Drug-laser combination proves effective for diabetic blindness


A study shows that combining the drug ranibizumab, or Lucentis, with laser therapy is twice as effective at improving vision for those with diabetic macular edema.

For the first time in a quarter of a century, researchers have identified a new treatment for diabetic macular edema, a potentially blinding disorder that affects about 1 million Americans, researchers said Tuesday.

The treatment uses a drug called ranibizumab, which when administered in combination with laser phototherapy is twice as effective at reversing vision loss as laser therapy alone. Laser therapy to prevent leakage of blood vessels in the retina has been the gold standard since it was introduced in 1985. The findings were reported online in the journal Ophthalmology.

Nearly 50% of those who received both the drug and phototherapy had a visual improvement of at least two lines on an eye chart, compared with 28% of those receiving only phototherapy, researchers found. And only about 5% of those receiving both therapies had further deterioration of vision, compared with 14% of those receiving just phototherapy.

"This will have a major impact on how ophthalmologists will treat macular edema in people with diabetes," said Dr. Neil M. Bressler of the Wilmer Eye Institute at Johns Hopkins University, who led the study. The drug, sold under the brand name Lucentis, is already approved for treatment of macular degeneration, and physicians can use it off-label to treat macular edema, he said.

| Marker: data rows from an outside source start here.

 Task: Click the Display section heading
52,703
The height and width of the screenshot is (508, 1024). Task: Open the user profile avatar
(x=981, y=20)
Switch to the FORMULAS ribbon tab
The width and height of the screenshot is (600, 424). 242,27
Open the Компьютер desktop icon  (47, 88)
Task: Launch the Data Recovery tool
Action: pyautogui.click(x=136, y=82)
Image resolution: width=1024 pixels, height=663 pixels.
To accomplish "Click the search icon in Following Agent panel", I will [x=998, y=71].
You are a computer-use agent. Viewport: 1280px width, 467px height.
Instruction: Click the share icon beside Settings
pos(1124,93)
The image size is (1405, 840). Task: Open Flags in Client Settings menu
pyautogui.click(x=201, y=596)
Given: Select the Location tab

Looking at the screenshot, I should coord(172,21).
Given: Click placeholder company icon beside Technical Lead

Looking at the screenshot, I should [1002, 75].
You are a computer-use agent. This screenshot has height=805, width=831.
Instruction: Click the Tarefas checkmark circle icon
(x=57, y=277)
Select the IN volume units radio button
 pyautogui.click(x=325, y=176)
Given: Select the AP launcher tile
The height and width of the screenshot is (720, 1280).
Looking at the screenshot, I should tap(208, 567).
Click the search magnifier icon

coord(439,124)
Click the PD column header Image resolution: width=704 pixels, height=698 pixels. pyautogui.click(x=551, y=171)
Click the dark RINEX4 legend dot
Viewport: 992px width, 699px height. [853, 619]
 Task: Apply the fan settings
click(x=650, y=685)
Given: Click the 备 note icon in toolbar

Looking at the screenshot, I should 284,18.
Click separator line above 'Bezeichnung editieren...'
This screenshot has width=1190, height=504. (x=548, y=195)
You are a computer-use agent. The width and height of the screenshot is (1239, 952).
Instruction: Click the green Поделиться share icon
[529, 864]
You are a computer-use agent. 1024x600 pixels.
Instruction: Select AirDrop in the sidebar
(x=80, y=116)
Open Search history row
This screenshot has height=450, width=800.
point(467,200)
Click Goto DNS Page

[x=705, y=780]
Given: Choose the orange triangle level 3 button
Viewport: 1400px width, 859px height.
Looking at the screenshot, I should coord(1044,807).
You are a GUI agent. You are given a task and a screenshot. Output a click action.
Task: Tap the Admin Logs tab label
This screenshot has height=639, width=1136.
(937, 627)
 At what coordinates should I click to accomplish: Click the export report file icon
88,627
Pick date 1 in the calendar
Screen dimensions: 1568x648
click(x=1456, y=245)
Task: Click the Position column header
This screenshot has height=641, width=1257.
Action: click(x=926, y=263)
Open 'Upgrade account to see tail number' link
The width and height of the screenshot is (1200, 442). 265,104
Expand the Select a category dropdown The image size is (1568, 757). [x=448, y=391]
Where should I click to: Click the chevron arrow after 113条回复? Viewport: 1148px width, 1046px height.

Macular edema is a form of diabetic retinopathy, which is the most common cause of vision loss in working-age Americans. It is marked by leakage of small blood vessels in the retina, the light-sensitive portion of the eye.

When fluid accumulates in the center of the retina — the macula — the condition is called macular edema. Increased pressure damages the cells, impairing vision. Because the macula is the most important part of the retina for reading, driving and recognizing faces, macular edema can be severely disabling.

Ranibizumab, manufactured by the biotech company Genentech, is what's known as a monoclonal antibody — a protein created to bind to a molecule in a specific way. Injected into the eye, it slows leakage by blocking the receptor for a hormone called vascular endothelial growth factor, or VEGF.

Bressler's team studied 691 diabetics at 52 clinical centers. Some had both eyes treated, for a total of 854 eyes. Patients were divided into four groups — receiving either ranibizumab plus prompt laser treatment, the drug plus delayed laser treatment, laser treatment plus an injected steroid called triamcinolone, or laser treatment plus a sham injection.

After a year of follow-up, nearly 50% of those receiving Lucentis had a visual improvement of two lines on a vision chart, meaning they could read letters that were at least a third smaller than they could read before the study. It didn't matter whether laser treatment was prompt or deferred.

About 28% of those receiving laser treatment alone or in combination with triamcinolone had a similar improvement. But though there were very few complications related to Lucentis — primarily infections associated with the injection — about 30% of those receiving triamcinolone developed high intraocular pressure requiring treatment, and 60% developed cataracts requiring surgery.

The trial was funded by the National Eye Institute, but Genentech donated the expensive drug and contributed $9 million to the cost of the trial.

After earlier small studies suggested that such treatment could benefit macular edema patients, some ophthalmologists have been using Genentech's anti-cancer drug Avastin, which also blocks VEGF receptors, to treat the condition macular edema because it is much cheaper. It costs less than $100 per dose, compared with about $2,000 for Lucentis, and the eye institute has been criticized for testing Lucentis rather than the cheaper drug.

Dr. Frederick L. Ferris III, the institute's clinical director, acknowledged at a news conference that Genentech's financial contributions to the trial had swayed the decision-making process.